Jason Meliefste stepped to the mic at Butler Memorial Park, acknowledged the traditional land on which the news conference was happening, and then shared a city-building story that has been quietly, safely and dramatically taking shape for months—even while the effects of COVID-19 dominate life in Edmonton.
“In other years, this might have been so much business as usual,” said Meliefste of a mid-season construction update during a pandemic.
“But this year business as usual is business as unusual. Thanks for joining us here in Butler Memorial Park today, one of 280 active infrastructure projects in the City of Edmonton today.”
Meliefste is the Deputy City Manager of Integrated Infrastructure Services for the City of Edmonton. His team gets things built here. As of June, 94 percent of the City’s capital projects are trending on budget, and 84 percent are on schedule.
More important than ever
Building, restoring and maintaining roads, bridges, sidewalks, parks, facilities, LRT and neighbourhoods will help Edmontonians now and in the future live and move and feel at home—and connect to each other, to businesses and to recreation.

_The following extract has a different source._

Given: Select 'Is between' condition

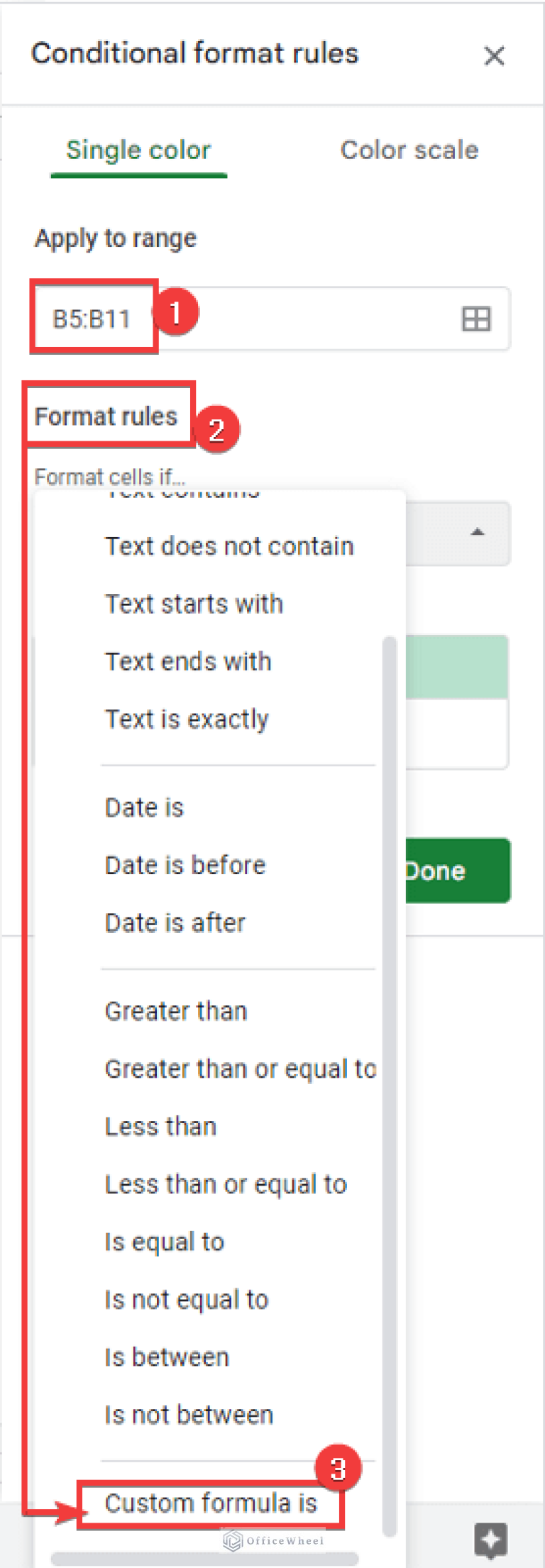Looking at the screenshot, I should tap(167, 1357).
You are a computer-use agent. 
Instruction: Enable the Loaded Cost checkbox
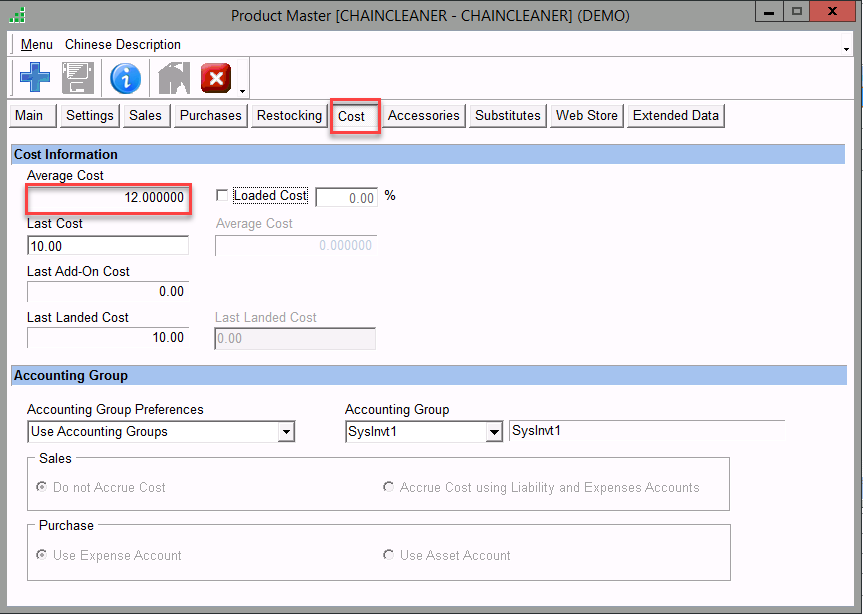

The work, which is happening in all corners of the city, is more important than ever, said Meliefste.
“Advancing this work has provided for employment for over 10,000 people that will work directly on these projects,” he said.
📸 Quick tour
Here’s a quick tour of some of what’s on the go for the people of Edmonton.
Yellowhead Trail Freeway Conversion
Crews have begun widening Yellowhead Trail to three lanes in each direction from 61 Street to the North Saskatchewan River.
As this project continues, residents can expect to see a minimum of two lanes maintained in each direction during daytime hours. Most of the work widening westbound lanes is to be finished by the end of this year. Eastbound widening is scheduled to be completed in 2021.
To improve drainage along Yellowhead Trail—and minimize the impact to drivers while doing so—crews are using a giant auger to bore through the earth to place steel casings which will house new drainage pipes.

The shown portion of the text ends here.